Death by Military Commission?

My FindLaw column today examines the Bush Administration's decision to charge six alleged al Qaeda operatives with capital offenses. I explain why the decision cannot be justified on a deterrence rationale but perhaps can be justified in retributivist terms. Here I'll highlight a few points I gloss over in the column.

1) Section 948r(b) of the Military Commissions Act (MCA) forbids the introduction of statements obtained via torture in a military trial (except to prove that a defendant charged with having engaged in torture did so), but the Act does not expressly state whether evidence that is otherwise reliable but was derived from torture---what would be barred as "fruit of the poisonous tree" in domestic cases---is admissible. I would expect the government to argue that there is no such derivative use prohibition in the MCA and that the Constitution does not require a contrary result (because, the government will say, enemy aliens outside the U.S. charged with crimes have no constitutional rights or, if they do have constitutional rights, only weak ones). That's what I would expect, but in talking yesterday with William Glaberson of the NY Times, I learned that the government plans to argue that all of its evidence was derived independently of the waterboarding.

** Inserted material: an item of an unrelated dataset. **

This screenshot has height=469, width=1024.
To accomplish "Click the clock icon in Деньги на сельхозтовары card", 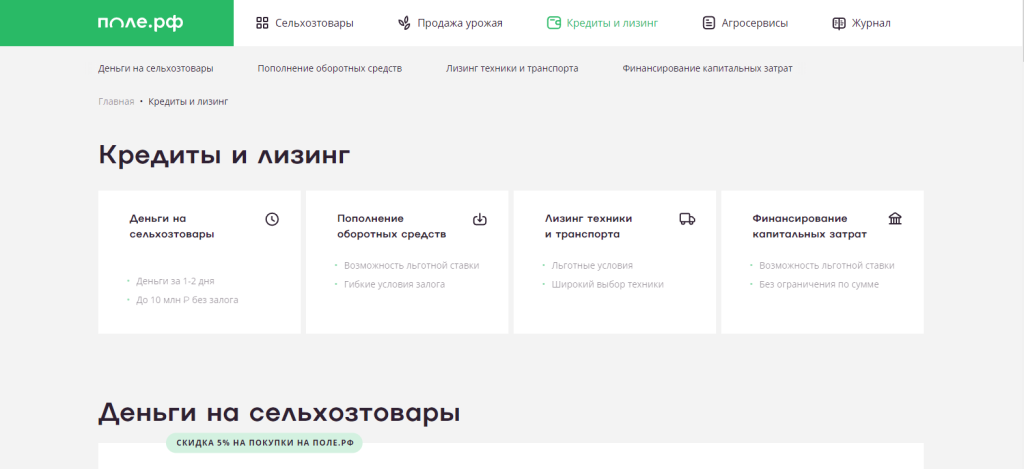I will (272, 219).
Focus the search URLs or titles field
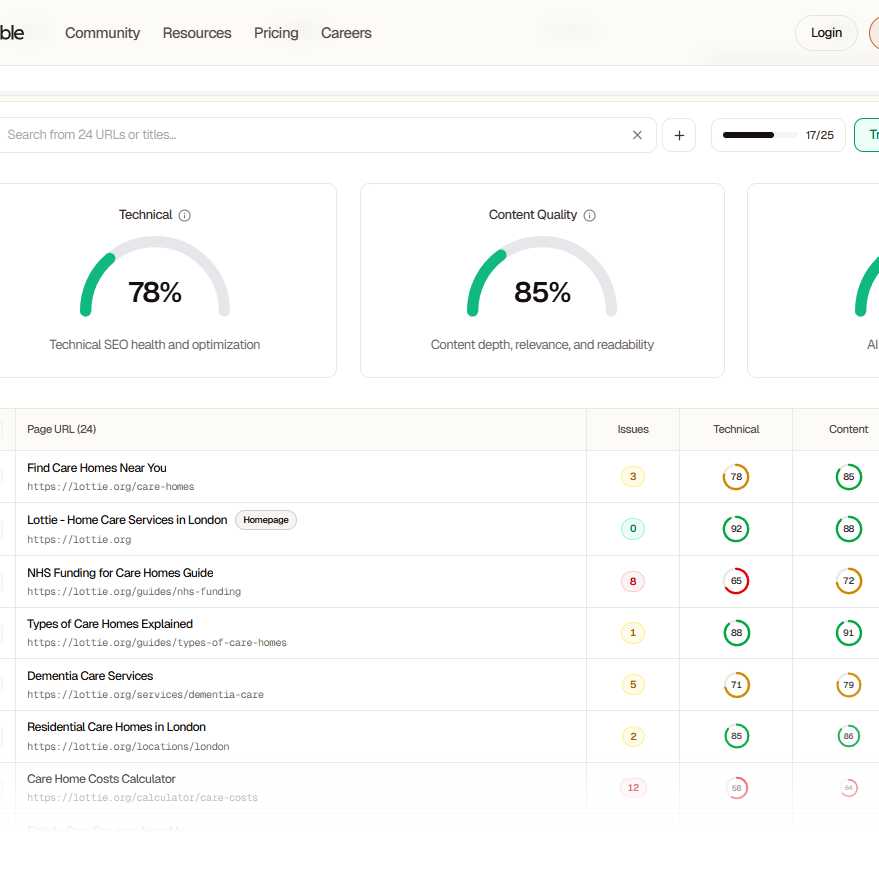 coord(310,135)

2) Glaberson floated the idea that defense counsel will try to make the cases all about torture. One way the lawyers might do so, he said, was by arguing that Khalid Shaikh Mohammed is so scarred by his experience that he cannot effectively participate in his own defense. If the defense makes this argument, look for the government to say that in the military commission context, a defendant has no constitutional right to be able to participate in his own defense.

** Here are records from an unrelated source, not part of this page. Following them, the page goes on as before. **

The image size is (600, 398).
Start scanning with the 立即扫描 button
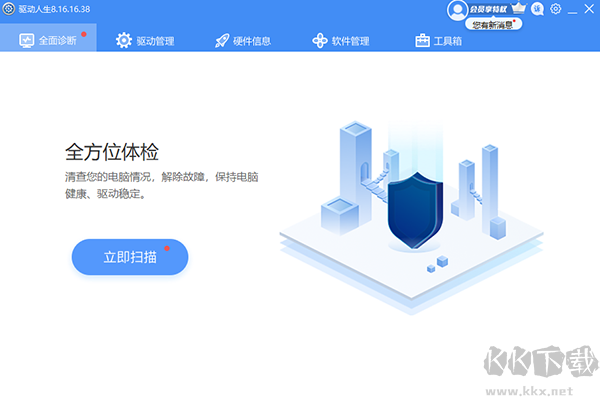click(x=130, y=257)
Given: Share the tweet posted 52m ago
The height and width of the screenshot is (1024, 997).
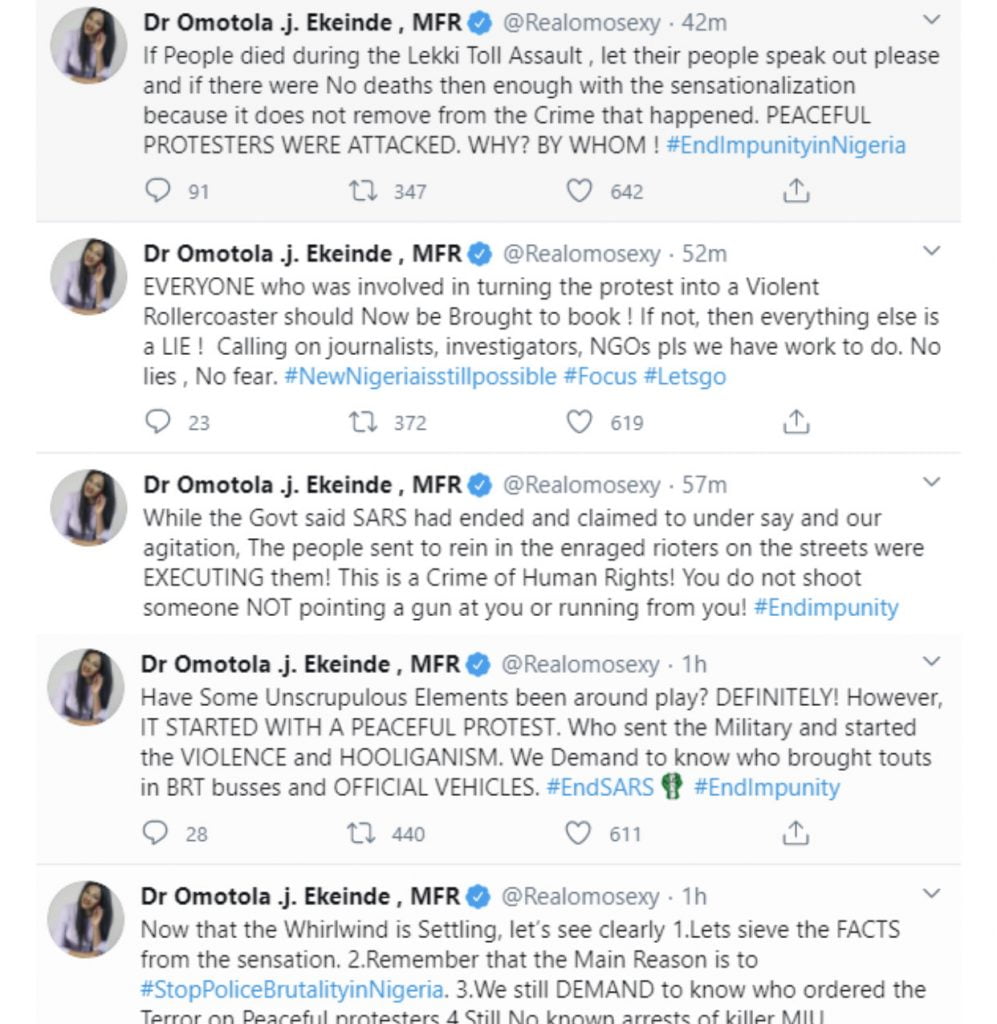Looking at the screenshot, I should (796, 422).
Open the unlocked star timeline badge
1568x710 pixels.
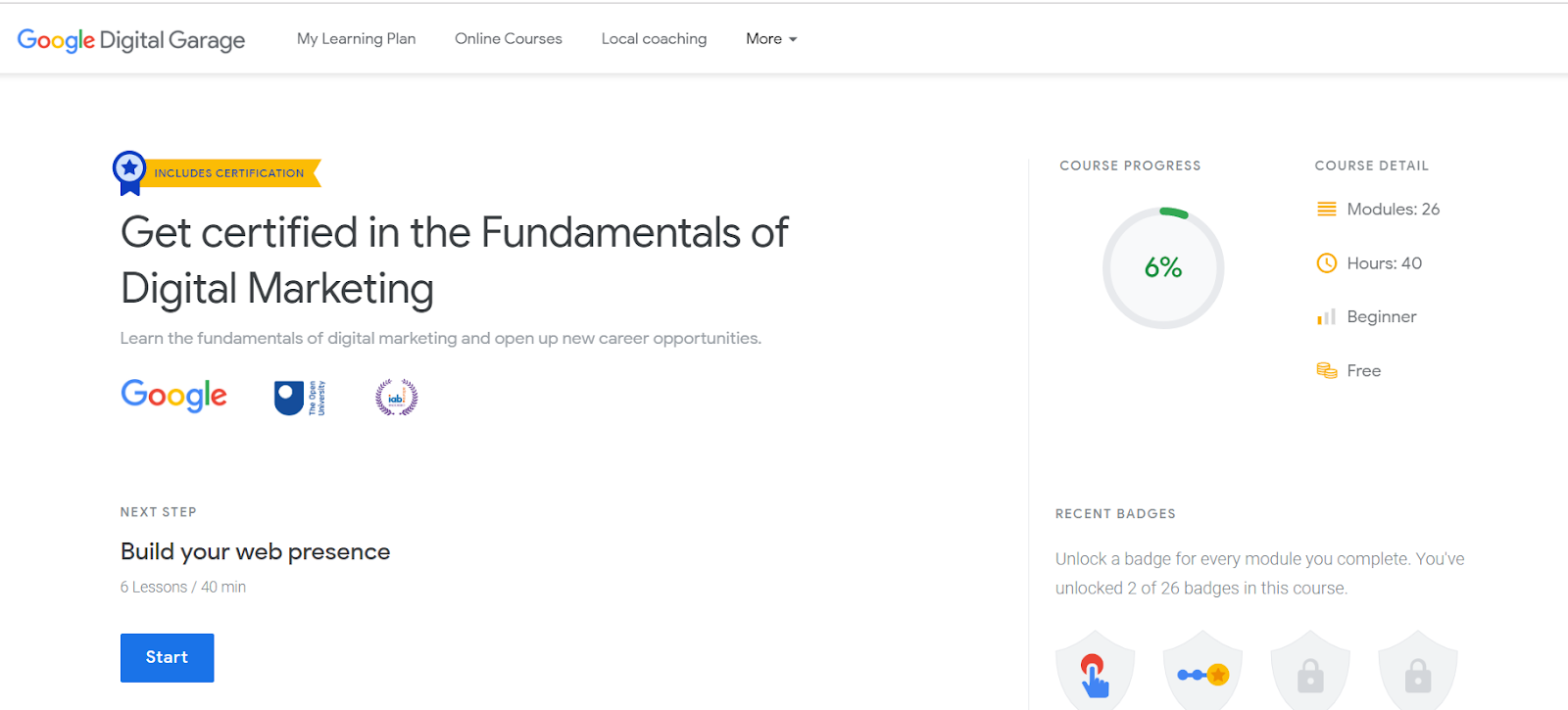coord(1202,672)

3) I think a better way for the defense to make torture relevant is to rely on Section 949s of the MCA, which forbids "cruel and unusual punishment." I suggest in my FindLaw column that this prohibition incorporates by reference the 8th Amendment standard, including the Supreme Court's death penalty jurisprudence. The Court's case law, in turn, requires that defendants in capital cases must be entitled to introduce any mitigating evidence. A point I don't make in the column is that this could include evidence that a defendant who has been subjected to waterboarding has suffered enough, and so shouldn't also be executed. I don't think this would ultimately persuade a military commission to spare his life, but it certainly could inject the torture issue into the case.